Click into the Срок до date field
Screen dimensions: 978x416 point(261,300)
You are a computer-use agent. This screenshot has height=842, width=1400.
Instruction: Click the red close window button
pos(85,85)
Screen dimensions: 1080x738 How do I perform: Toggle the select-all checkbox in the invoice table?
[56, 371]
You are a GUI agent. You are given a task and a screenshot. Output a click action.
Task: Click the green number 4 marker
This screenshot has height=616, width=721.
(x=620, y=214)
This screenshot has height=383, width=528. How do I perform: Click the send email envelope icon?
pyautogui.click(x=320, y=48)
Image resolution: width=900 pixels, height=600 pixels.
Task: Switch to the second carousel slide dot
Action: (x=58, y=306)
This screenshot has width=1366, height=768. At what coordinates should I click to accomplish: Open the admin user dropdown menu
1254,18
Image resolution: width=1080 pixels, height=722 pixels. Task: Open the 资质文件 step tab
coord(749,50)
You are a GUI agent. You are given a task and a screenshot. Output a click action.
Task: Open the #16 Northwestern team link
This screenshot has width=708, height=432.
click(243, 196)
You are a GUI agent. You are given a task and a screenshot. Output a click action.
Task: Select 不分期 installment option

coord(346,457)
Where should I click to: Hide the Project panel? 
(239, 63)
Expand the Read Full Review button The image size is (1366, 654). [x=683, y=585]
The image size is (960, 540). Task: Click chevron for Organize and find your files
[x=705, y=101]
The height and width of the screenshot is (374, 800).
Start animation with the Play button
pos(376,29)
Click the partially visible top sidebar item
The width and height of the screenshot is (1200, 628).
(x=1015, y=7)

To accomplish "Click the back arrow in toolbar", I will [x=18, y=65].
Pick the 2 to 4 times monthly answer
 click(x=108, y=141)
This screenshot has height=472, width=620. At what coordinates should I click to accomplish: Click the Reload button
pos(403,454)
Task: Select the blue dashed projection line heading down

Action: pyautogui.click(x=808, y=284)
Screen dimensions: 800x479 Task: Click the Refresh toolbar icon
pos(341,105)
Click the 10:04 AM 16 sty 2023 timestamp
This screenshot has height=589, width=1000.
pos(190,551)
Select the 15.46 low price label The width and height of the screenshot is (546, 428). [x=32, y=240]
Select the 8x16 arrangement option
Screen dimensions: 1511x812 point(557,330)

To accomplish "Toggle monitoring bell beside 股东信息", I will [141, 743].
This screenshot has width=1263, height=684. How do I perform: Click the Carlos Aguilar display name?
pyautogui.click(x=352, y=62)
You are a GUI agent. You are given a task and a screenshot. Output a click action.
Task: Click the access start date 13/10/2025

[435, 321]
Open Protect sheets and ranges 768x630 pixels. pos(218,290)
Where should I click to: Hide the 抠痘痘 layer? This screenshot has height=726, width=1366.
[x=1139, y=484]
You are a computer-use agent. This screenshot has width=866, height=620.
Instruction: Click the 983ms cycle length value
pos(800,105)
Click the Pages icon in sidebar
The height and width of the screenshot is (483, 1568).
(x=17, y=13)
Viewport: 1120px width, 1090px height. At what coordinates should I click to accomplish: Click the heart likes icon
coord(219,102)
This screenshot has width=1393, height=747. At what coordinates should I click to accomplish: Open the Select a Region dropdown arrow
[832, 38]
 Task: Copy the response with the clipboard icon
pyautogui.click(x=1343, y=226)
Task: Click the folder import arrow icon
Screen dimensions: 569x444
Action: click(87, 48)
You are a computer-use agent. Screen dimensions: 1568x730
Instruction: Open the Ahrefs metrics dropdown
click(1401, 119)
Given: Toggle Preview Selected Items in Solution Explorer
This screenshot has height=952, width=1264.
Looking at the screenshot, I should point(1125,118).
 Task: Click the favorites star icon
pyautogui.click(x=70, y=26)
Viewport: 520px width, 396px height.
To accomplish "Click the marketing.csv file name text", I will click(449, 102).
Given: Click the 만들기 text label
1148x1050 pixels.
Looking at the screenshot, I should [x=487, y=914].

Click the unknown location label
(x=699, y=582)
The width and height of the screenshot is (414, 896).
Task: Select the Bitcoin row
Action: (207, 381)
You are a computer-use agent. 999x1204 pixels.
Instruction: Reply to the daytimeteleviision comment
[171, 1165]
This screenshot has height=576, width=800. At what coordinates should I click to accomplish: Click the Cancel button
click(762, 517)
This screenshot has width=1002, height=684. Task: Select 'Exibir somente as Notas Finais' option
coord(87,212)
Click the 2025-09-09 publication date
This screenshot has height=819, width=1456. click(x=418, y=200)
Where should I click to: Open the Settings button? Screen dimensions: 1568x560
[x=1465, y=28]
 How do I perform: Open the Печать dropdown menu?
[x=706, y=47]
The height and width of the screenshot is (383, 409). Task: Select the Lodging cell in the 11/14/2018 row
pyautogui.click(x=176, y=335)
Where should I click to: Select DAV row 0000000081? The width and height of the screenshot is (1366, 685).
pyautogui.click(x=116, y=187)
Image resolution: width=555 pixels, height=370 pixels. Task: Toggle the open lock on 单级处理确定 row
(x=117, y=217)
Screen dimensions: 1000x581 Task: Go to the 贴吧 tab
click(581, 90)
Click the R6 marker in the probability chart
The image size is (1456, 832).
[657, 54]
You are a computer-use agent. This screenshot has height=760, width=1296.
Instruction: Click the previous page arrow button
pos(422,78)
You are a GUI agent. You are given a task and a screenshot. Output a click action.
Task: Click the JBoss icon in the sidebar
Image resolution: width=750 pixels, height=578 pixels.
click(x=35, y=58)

## Requirement
The records above must be retyped in full, exactly.

## Answer to the exercise
Click into the Срок до date field
Screen dimensions: 978x416 point(261,300)
You are a computer-use agent. This screenshot has height=842, width=1400.
Instruction: Click the red close window button
pos(85,85)
Screen dimensions: 1080x738 How do I perform: Toggle the select-all checkbox in the invoice table?
[56, 371]
You are a GUI agent. You are given a task and a screenshot. Output a click action.
Task: Click the green number 4 marker
This screenshot has height=616, width=721.
(x=620, y=214)
This screenshot has height=383, width=528. How do I perform: Click the send email envelope icon?
pyautogui.click(x=320, y=48)
Image resolution: width=900 pixels, height=600 pixels.
Task: Switch to the second carousel slide dot
Action: (x=58, y=306)
This screenshot has width=1366, height=768. At what coordinates should I click to accomplish: Open the admin user dropdown menu
1254,18
Image resolution: width=1080 pixels, height=722 pixels. Task: Open the 资质文件 step tab
coord(749,50)
You are a GUI agent. You are given a task and a screenshot. Output a click action.
Task: Open the #16 Northwestern team link
This screenshot has width=708, height=432.
click(243, 196)
You are a GUI agent. You are given a task and a screenshot. Output a click action.
Task: Select 不分期 installment option

coord(346,457)
Where should I click to: Hide the Project panel? 
(239, 63)
Expand the Read Full Review button The image size is (1366, 654). [x=683, y=585]
The image size is (960, 540). Task: Click chevron for Organize and find your files
[x=705, y=101]
The height and width of the screenshot is (374, 800).
Start animation with the Play button
pos(376,29)
Click the partially visible top sidebar item
The width and height of the screenshot is (1200, 628).
(x=1015, y=7)

To accomplish "Click the back arrow in toolbar", I will [x=18, y=65].
Pick the 2 to 4 times monthly answer
 click(x=108, y=141)
This screenshot has height=472, width=620. At what coordinates should I click to accomplish: Click the Reload button
pos(403,454)
Task: Select the blue dashed projection line heading down

Action: pyautogui.click(x=808, y=284)
Screen dimensions: 800x479 Task: Click the Refresh toolbar icon
pos(341,105)
Click the 10:04 AM 16 sty 2023 timestamp
This screenshot has height=589, width=1000.
pos(190,551)
Select the 15.46 low price label The width and height of the screenshot is (546, 428). [x=32, y=240]
Select the 8x16 arrangement option
Screen dimensions: 1511x812 point(557,330)

To accomplish "Toggle monitoring bell beside 股东信息", I will [141, 743].
This screenshot has width=1263, height=684. How do I perform: Click the Carlos Aguilar display name?
pyautogui.click(x=352, y=62)
You are a GUI agent. You are given a task and a screenshot. Output a click action.
Task: Click the access start date 13/10/2025

[435, 321]
Open Protect sheets and ranges 768x630 pixels. pos(218,290)
Where should I click to: Hide the 抠痘痘 layer? This screenshot has height=726, width=1366.
[x=1139, y=484]
You are a computer-use agent. This screenshot has width=866, height=620.
Instruction: Click the 983ms cycle length value
pos(800,105)
Click the Pages icon in sidebar
The height and width of the screenshot is (483, 1568).
(x=17, y=13)
Viewport: 1120px width, 1090px height. At what coordinates should I click to accomplish: Click the heart likes icon
coord(219,102)
This screenshot has width=1393, height=747. At what coordinates should I click to accomplish: Open the Select a Region dropdown arrow
[832, 38]
 Task: Copy the response with the clipboard icon
pyautogui.click(x=1343, y=226)
Task: Click the folder import arrow icon
Screen dimensions: 569x444
Action: click(87, 48)
You are a computer-use agent. Screen dimensions: 1568x730
Instruction: Open the Ahrefs metrics dropdown
click(1401, 119)
Given: Toggle Preview Selected Items in Solution Explorer
This screenshot has height=952, width=1264.
Looking at the screenshot, I should point(1125,118).
 Task: Click the favorites star icon
pyautogui.click(x=70, y=26)
Viewport: 520px width, 396px height.
To accomplish "Click the marketing.csv file name text", I will click(449, 102).
Given: Click the 만들기 text label
1148x1050 pixels.
Looking at the screenshot, I should [x=487, y=914].

Click the unknown location label
(x=699, y=582)
The width and height of the screenshot is (414, 896).
Task: Select the Bitcoin row
Action: (207, 381)
You are a computer-use agent. 999x1204 pixels.
Instruction: Reply to the daytimeteleviision comment
[171, 1165]
This screenshot has height=576, width=800. At what coordinates should I click to accomplish: Click the Cancel button
click(762, 517)
This screenshot has width=1002, height=684. Task: Select 'Exibir somente as Notas Finais' option
coord(87,212)
Click the 2025-09-09 publication date
This screenshot has height=819, width=1456. click(x=418, y=200)
Where should I click to: Open the Settings button? Screen dimensions: 1568x560
[x=1465, y=28]
 How do I perform: Open the Печать dropdown menu?
[x=706, y=47]
The height and width of the screenshot is (383, 409). Task: Select the Lodging cell in the 11/14/2018 row
pyautogui.click(x=176, y=335)
Where should I click to: Select DAV row 0000000081? The width and height of the screenshot is (1366, 685).
pyautogui.click(x=116, y=187)
Image resolution: width=555 pixels, height=370 pixels. Task: Toggle the open lock on 单级处理确定 row
(x=117, y=217)
Screen dimensions: 1000x581 Task: Go to the 贴吧 tab
click(581, 90)
Click the R6 marker in the probability chart
The image size is (1456, 832).
[657, 54]
You are a computer-use agent. This screenshot has height=760, width=1296.
Instruction: Click the previous page arrow button
pos(422,78)
You are a GUI agent. You are given a task and a screenshot. Output a click action.
Task: Click the JBoss icon in the sidebar
Image resolution: width=750 pixels, height=578 pixels.
click(x=35, y=58)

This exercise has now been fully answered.